Резким движением, словно раскрывшийся пружинный нож, и с похожим же щелчком он, оттолкнувшись руками от стола, выпрямил спину, затем откинулся на спинку кресла, потом — заложил ногу за ногу, и, замерев на мгновенье, внезапно поднялся и подпрыгивающей походкой подошел к окну. Каждое движение сопровождалось резким сухим стуком — так проявлялась особенность его суставов. Дорогой костюм сидел, висел, вернее, на нем элегантно, словно на плечиках, (разве что шея была через чур тонка для воротника его рубашки), но при движении создавалось впечатление, что костюм пуст, настолько директор был строен, точнее — худощав, и, даже (если отставить в сторону вежливость), худ: живота нет, руки-ноги — сухие палочки. Мужественное, грубое, словно вырезанное стамеской не особенно умелого, или слегка пьяного столяра лицо создавало представление о жестком характере и несгибаемой воле. Впечатление усиливал широкий рот с тонкими, плотно сжатыми губами, к которым опускались борозды морщин, глубоких, как трещины в сухом обветренном дереве, а вот маленьким кругленьким веселым глазкам, блестевшим, словно стекло, тут явно было не место. Очевидно, так думали и сами глазки, и даже решились, было, на побег, но дело до конца не довели, однако и мысли о побеге не оставили, их легкая выпученность напоминала о незавершенном и не разрешившимся конфликте чувства долга и эстетических представлений.

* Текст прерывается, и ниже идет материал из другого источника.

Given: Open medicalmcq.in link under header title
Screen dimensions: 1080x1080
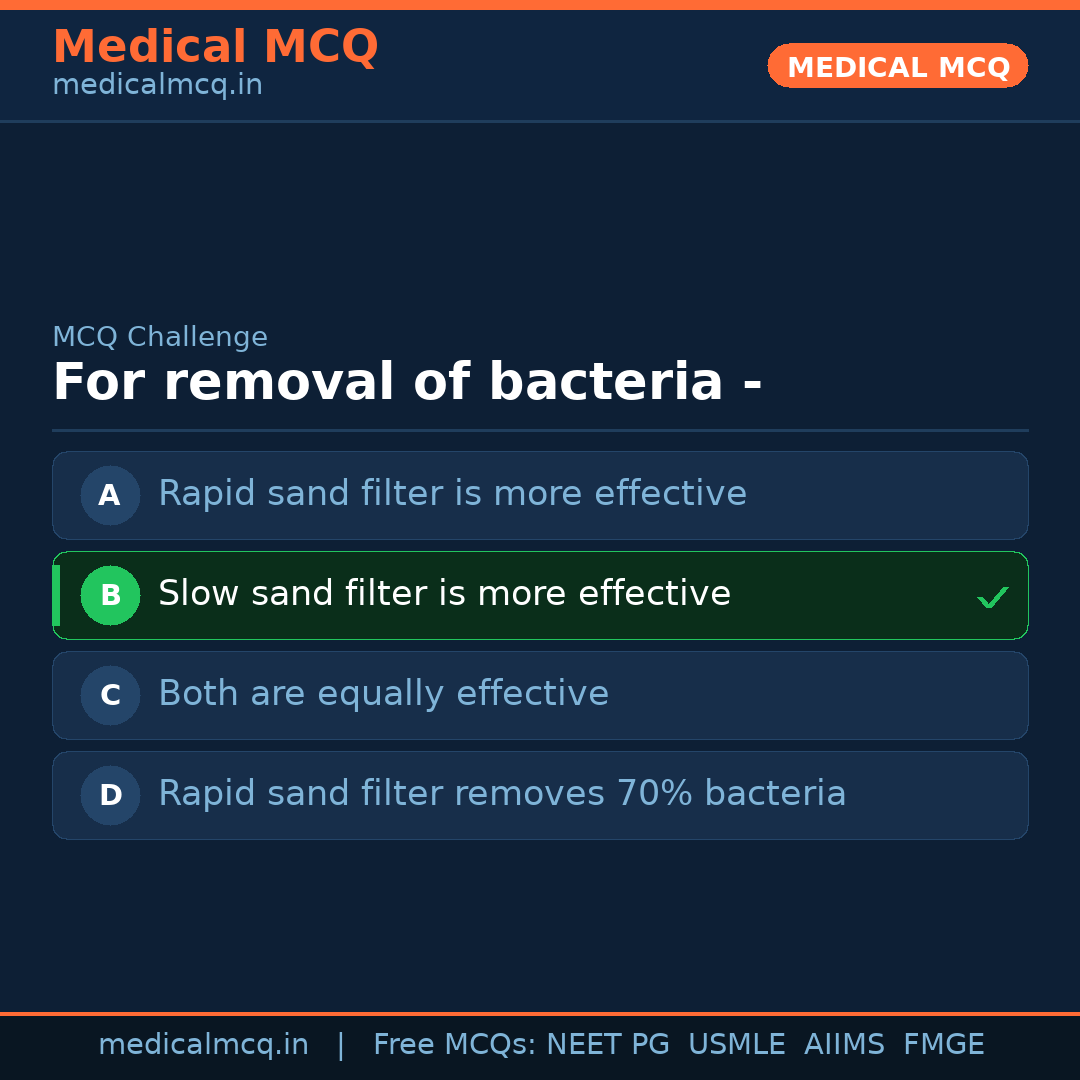Looking at the screenshot, I should coord(157,86).
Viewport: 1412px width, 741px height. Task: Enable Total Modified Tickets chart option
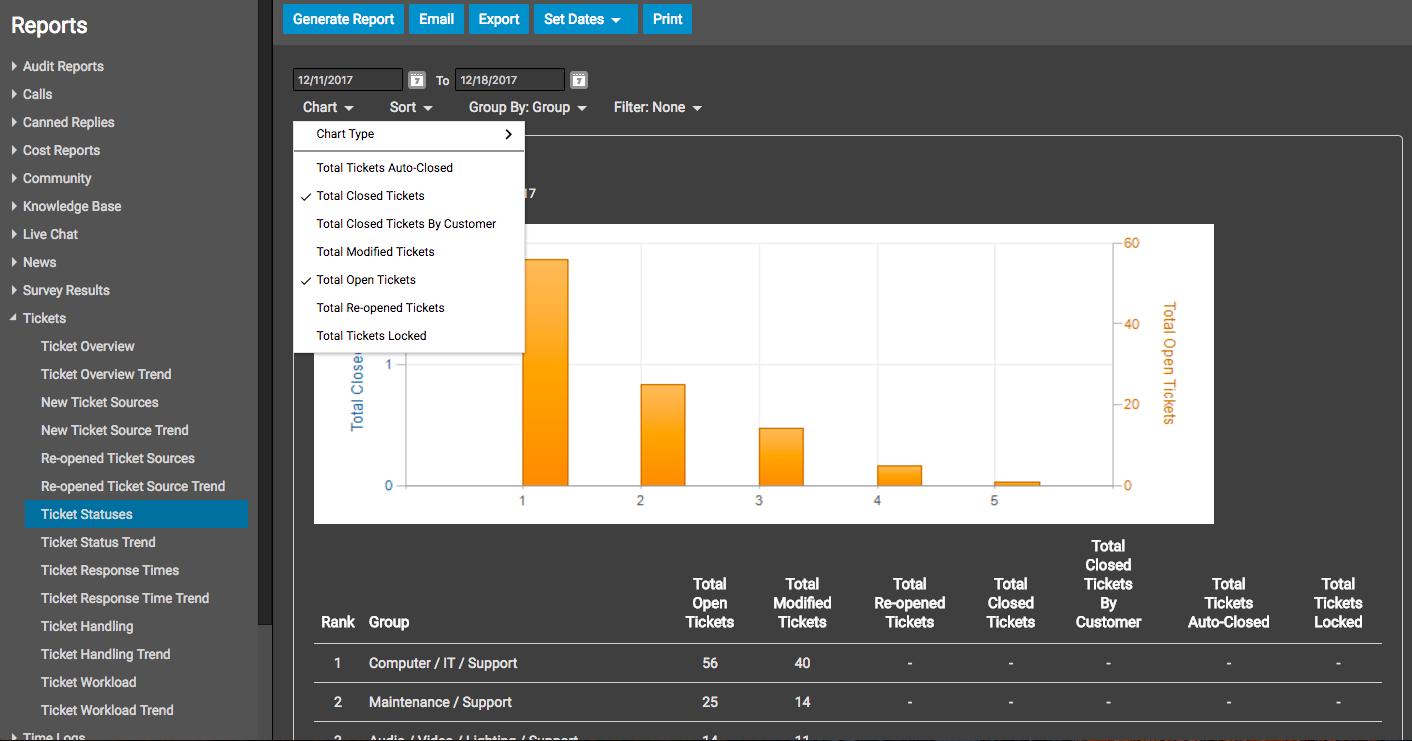pos(375,252)
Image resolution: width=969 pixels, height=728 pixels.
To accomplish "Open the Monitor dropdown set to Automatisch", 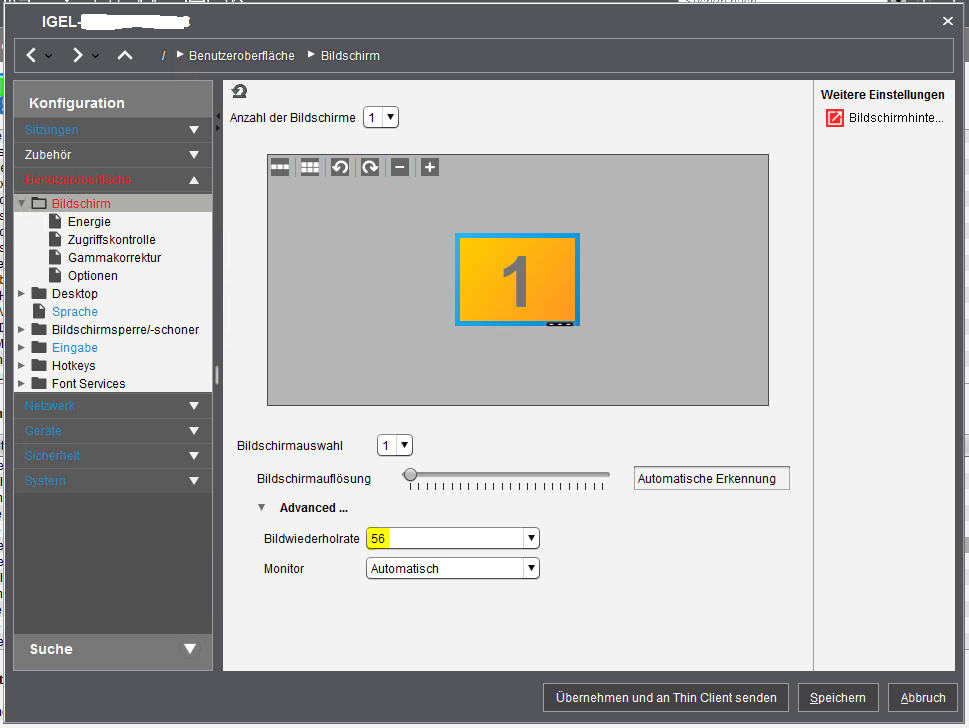I will point(531,569).
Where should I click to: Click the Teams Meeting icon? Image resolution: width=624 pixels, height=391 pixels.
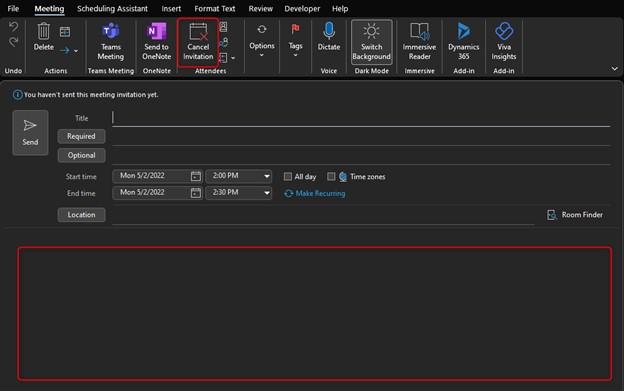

Гармонировал ли с лицом нос, было не понятно: мешала скрывающая его марлевая повязка с большим ватным тампоном. Посмотрев в окно, и на секунду замерев в неподвижности, Карлич повернулся и подошел к аквариуму, на дне которого лежала огромная черепаха, постучал в стекло и пощелкал языком. Черепаха не отреагировала никак. Он пожал плечами и вернулся к окну. Затем — обратно, к черепахе. Размашисто шагая, он время от времени левой рукой трогал повязку на носу, правой, оглядываясь на Мулю, поправлял брюки жестом Майкла Джексона, но поддергивал их не вверх, а вниз, и при этом морщился, словно, в отличие от Майкла Джексона, это движение ему удовольствия не доставляло.
Зазвонил телефон, Муля сняла трубку.
— Да… Сколько вам лет?.. Что вы заканчивали?.. А языки?.. Сейчас работаете?.. А опыт работы главным бухгалтером?.. Сколько? Спасибо, вряд ли это нас устроит. Да, мы позвоним.
— Дай мне! — Карлич шагнул к телефону, пытаясь поймать трубку, но не успел.
— Не подходит! — категорично заявила Муля.
— Да ты просто не хочешь замену себе найти! Да что это за требования: чтоб и внешность, и рост, и английский, и Эм Би Эй, и пять лет стажа, и чтоб не старше восемнадцати!
— Стандартные требования, ты объявления кадровых агентств почитай. Мы — приличная фирма, можем выбрать.
— А стаж!
— Что стаж! У тебя, вот, стажа директорского десять лет, а возраст-то детский еще.
— Ну, я… — Карлич заметно подобрел, — я тут не пример. Я — другое дело. Таких теперь не делают. Так что, планку-то, опусти. Да тут, господи, обычная девчонка после бухгалтерских курсов справится. Ну, внешность, конечно, ну рост — я же высоких … — тут он поправил брюки и цыкнул зубом.
— Вот-вот… — Муля попыталась нахмуриться и поджать губы.
— Ревнуешь, что ли? — Карлич дурашливо загоготал деревянным смехом. — Старая кошелка, куда я без тебя! — он подошел к Муле и потрепал ее оранжево-зеленый ирокез. — Педро красил? — Муля кивнула головой. — Совсем Педрильо наш ослеп, вон, голубых волосков пропустил сколько. Э-хе-хе, нам от старости не спрятаться, не скрыться… Разве что тебя это не касается, — поправился он, — фарфор, — он погладил ее по щеке, что с ним сделается! «Пятьдесят лет в строю!» — хихикнул он. — Береги лицо, ты же наша прима! А в парикмахерскую сходи.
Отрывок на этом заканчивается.